As the great Yankee’s baseball catcher and American philosopher Yogi Berra once said, “Only a fool would make predictions. Especially about the future.” With that caution in mind, I am going to hazard a few predictions about the likely impact of Donald Trump’s election on immigration policy.

Prediction #1
Shortly after taking office, President Trump will rescind the executive order establishing Deferred Action for Childhood Arrivals (DACA), initially issued in 2014 by President Obama.

Why Trump Might Rescind DACA. Trump listed canceling DACA as his number-one priority for his first 100 days in office, a promise that was highly popular with his anti-immigrant and anti-Mexican base (Politifact 2016). Reversing DACA is a low-hanging political fruit. Trump can easily fulfill this campaign promise because DACA was created by an executive order that the new president can rescind with the stroke of a pen (NBC News 2016, Le 2015).

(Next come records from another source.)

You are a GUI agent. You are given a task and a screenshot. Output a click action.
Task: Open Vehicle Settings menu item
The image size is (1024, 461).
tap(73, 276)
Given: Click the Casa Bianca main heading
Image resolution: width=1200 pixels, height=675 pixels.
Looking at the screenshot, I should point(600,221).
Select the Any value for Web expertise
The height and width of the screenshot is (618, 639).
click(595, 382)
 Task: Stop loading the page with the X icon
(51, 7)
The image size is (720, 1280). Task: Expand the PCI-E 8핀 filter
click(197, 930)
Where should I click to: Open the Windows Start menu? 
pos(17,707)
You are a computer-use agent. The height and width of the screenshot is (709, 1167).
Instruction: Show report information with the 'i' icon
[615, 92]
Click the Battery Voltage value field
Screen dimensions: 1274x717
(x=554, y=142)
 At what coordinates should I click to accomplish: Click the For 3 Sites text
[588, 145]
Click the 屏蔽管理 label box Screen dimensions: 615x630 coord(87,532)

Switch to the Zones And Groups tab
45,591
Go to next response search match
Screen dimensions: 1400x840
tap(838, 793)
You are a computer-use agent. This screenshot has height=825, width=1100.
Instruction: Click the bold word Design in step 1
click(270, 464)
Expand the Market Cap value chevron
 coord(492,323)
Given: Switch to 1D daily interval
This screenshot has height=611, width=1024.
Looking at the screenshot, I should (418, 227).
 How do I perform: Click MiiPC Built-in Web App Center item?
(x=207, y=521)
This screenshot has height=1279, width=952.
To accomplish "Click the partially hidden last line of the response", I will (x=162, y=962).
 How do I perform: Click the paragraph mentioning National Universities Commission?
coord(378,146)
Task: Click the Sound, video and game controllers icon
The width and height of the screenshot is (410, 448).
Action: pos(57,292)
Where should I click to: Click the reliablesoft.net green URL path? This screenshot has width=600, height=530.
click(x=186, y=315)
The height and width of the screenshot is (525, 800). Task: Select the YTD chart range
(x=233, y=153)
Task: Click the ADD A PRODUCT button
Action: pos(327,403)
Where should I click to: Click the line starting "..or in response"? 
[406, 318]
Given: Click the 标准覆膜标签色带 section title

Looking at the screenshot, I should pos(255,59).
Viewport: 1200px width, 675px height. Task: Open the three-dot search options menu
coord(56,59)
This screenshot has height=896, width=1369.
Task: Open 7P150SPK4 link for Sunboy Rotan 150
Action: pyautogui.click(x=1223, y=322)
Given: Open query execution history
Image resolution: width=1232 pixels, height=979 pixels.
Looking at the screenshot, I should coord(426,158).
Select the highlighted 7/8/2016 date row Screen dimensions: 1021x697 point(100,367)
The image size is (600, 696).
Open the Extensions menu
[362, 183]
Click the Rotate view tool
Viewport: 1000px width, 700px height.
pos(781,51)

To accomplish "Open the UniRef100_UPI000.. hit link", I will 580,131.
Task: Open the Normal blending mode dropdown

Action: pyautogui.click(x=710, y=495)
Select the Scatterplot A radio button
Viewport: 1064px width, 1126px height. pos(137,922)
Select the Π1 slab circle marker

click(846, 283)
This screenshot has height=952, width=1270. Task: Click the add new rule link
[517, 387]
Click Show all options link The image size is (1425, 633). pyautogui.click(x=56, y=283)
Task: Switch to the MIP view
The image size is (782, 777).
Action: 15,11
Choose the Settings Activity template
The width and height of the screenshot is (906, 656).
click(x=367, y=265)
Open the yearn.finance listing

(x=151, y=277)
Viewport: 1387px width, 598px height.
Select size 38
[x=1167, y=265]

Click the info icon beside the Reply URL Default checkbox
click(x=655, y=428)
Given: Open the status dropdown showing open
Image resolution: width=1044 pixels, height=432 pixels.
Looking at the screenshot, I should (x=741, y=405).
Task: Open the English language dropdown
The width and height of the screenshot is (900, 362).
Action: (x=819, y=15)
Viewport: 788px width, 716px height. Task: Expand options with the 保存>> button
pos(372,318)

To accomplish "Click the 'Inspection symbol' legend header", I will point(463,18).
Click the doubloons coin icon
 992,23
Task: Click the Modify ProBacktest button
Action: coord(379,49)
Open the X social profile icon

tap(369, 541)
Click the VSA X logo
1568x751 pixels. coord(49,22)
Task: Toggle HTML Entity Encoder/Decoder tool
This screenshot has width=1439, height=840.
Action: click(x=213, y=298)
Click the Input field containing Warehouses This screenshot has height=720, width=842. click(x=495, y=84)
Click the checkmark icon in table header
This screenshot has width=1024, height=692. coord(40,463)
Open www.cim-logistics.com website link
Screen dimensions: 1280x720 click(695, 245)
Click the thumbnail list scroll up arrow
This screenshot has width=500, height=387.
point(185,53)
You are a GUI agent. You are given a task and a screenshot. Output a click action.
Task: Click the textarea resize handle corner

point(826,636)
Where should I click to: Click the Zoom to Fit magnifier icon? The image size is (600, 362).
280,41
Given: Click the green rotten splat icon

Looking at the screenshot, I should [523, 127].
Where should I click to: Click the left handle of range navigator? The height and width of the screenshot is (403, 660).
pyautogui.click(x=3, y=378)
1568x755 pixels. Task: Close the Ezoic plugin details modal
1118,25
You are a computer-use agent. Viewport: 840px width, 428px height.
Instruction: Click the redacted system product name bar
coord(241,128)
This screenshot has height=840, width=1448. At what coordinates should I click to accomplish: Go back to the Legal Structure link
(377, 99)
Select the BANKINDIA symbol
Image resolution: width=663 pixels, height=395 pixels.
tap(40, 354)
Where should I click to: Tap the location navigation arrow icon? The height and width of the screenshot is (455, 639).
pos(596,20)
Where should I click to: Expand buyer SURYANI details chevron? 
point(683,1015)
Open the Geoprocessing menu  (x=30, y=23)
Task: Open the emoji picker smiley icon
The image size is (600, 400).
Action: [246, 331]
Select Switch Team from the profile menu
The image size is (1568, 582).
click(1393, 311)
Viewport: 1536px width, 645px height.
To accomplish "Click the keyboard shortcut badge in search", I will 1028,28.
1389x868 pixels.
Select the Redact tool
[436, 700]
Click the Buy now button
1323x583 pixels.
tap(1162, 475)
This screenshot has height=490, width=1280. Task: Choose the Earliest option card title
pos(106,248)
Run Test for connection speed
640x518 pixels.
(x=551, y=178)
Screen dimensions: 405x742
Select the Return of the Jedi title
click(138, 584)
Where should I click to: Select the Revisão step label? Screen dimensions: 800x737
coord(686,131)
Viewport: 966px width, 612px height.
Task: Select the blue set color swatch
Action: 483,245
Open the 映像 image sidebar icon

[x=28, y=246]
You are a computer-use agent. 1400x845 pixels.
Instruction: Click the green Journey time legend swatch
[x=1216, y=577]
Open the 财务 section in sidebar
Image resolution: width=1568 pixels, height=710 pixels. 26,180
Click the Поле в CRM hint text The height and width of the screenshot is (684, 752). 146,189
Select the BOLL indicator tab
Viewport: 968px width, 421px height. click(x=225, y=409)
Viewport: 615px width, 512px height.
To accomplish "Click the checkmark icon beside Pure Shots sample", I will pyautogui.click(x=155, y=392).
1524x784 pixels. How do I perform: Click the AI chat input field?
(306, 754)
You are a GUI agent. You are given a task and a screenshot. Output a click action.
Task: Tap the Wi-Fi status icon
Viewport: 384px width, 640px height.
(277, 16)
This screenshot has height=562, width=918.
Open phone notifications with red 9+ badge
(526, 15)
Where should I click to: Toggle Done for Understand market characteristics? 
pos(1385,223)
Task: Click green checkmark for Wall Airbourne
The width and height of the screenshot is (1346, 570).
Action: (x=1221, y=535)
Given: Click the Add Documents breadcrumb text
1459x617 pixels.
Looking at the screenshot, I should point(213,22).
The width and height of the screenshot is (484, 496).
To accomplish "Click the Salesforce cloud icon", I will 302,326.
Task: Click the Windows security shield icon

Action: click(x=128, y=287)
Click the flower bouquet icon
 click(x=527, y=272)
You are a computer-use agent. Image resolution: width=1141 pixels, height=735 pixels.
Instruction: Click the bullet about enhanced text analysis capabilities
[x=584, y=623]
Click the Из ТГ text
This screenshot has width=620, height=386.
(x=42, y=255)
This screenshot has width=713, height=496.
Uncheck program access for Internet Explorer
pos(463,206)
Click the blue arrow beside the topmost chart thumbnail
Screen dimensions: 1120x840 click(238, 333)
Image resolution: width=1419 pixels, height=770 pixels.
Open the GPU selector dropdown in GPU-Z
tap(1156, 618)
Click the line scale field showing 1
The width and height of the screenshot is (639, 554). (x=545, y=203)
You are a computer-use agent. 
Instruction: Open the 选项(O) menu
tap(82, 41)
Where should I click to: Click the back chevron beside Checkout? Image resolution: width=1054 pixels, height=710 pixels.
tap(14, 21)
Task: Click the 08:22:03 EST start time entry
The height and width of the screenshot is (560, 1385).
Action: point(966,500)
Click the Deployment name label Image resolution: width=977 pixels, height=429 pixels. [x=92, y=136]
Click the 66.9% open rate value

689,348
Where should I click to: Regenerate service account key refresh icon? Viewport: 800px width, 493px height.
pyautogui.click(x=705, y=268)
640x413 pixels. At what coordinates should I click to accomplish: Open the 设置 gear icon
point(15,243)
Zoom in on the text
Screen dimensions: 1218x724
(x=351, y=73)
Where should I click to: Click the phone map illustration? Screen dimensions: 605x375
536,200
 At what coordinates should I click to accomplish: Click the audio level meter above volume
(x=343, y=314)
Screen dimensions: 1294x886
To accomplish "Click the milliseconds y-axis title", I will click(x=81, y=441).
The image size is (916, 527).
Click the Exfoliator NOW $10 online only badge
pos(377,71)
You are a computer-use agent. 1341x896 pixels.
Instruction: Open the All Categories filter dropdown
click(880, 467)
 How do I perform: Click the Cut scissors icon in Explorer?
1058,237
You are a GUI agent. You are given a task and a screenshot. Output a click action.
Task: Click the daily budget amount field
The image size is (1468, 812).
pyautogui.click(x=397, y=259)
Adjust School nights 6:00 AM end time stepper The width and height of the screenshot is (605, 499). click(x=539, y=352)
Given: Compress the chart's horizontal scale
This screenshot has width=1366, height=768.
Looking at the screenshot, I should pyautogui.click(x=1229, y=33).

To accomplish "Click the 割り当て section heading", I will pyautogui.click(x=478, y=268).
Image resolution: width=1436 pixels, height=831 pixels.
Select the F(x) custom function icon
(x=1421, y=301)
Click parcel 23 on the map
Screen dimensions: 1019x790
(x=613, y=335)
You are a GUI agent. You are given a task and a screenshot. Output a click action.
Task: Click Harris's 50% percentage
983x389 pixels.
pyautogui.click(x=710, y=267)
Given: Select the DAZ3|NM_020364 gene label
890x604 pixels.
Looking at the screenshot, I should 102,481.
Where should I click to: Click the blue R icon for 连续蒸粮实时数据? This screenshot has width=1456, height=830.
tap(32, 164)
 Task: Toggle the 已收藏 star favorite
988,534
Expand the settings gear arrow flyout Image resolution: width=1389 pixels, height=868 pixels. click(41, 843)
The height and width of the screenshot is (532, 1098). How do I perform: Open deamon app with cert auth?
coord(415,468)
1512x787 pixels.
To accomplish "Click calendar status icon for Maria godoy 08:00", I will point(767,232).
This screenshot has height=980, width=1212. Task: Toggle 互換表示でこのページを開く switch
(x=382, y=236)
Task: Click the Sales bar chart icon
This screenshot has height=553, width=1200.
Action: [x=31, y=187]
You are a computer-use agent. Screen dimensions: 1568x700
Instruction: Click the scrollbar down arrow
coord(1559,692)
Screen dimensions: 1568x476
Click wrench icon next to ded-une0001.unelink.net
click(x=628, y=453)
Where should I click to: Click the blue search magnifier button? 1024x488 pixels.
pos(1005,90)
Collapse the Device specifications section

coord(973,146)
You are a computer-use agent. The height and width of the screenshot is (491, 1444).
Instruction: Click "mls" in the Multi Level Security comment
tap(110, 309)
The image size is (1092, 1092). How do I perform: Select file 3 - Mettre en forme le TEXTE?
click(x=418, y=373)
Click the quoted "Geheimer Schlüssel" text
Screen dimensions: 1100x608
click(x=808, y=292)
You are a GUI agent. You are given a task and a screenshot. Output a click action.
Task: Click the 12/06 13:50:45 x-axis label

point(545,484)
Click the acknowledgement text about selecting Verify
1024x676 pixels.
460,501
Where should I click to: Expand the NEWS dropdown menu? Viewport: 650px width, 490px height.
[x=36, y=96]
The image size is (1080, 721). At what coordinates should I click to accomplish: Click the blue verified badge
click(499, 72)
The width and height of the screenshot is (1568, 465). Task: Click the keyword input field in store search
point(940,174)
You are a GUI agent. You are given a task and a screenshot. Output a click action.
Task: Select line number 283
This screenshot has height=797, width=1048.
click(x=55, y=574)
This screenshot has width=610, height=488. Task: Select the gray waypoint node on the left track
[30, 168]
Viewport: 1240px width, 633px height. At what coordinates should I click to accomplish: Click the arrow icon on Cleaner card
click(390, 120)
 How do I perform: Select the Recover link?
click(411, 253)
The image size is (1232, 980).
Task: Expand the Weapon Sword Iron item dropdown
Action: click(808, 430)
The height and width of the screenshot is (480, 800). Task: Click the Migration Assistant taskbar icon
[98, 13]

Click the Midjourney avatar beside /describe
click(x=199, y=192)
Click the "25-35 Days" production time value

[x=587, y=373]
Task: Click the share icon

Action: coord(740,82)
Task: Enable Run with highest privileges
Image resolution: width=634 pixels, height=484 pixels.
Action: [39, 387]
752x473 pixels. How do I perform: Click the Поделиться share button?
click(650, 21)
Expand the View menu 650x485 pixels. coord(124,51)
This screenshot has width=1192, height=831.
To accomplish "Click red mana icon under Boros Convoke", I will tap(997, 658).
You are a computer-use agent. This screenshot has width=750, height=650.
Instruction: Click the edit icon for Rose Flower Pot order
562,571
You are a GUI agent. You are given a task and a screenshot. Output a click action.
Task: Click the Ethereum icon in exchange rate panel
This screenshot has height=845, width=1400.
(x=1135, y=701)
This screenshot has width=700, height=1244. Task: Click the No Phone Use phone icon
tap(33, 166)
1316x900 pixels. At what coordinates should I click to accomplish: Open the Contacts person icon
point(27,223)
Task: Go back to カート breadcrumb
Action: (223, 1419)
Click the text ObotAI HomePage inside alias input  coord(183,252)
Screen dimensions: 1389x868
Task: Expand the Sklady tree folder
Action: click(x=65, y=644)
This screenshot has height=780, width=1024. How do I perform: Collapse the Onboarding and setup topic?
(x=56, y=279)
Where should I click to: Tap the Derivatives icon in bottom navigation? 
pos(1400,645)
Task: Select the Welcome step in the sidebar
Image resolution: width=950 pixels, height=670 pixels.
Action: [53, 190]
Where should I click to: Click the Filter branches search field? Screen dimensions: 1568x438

Why Trump Might Not Rescind DACA. Allowing Dreamers to stay in the country, and eventually become citizens, is broadly popular with the American public, if not with Trump supporters. About 66% of the public believes that youth who meet DACA criteria should be allowed to stay in the country (Pew Research Center 2014). At the moment, Trump is a minority president. Wise political advisors (if he has them) might caution him against what would be an unpopular action. On the other hand, if he allowed DACA to continue, he would have to confront an angry base that wants undocumented immigrants out of the country.

Why Rescinding DACA Might Fail. Although rescinding DACA would be easy, removing the three-quarters of a million American-looking and American-acting young people will be a logistical and public relations nightmare for the Trump administration. Efforts to deport those with deferred action will be met with a firestorm of lawsuits that will tie up actual removal of Dreamers in the courts for years. The ACLU has already promised this. Also, many DACA youth are picture-perfect “citizens” who graduated from US high schools and colleges and who are serving in the military, working, building families and so on. They will get a lot of sympathetic coverage from news media, particularly because their undocumented status was not a result of their own actions. In the face of this, Trump may find it politically difficult to deport them.

Prediction #2
Trump will propose suspending immigration from “terror-prone” countries and implementing “extreme vetting” of anyone trying to enter the US from “terror-prone” regions.

Why Trump Will Propose This. This too was one of his promises for the first 100 days in office. He will need to be seen making an attempt to block immigration and visitations from the Middle East to keep the anti-terrorist, anti-Muslim portion of his political base on board.

Why This Will Probably Fail. The U.S. Code section governing entry into the country sets forth a number of highly detailed criteria for refusing visas or immigration status (8 U.S. Code § 1182 – Inadmissible aliens). It does not, however, authorize blanket prohibitions on immigrants or visitors from specific countries or regions, or with particular ethnic backgrounds.

Some have argued that section 8 U.S.C.§ 1182 (C)(i) grants this authority (Swan 2015). However, this section reads that entry can be denied to “an alien whose entry or proposed activities in the United States the Secretary of State has reasonable grounds to believe would have potentially serious adverse foreign policy consequences for the United States is inadmissible.”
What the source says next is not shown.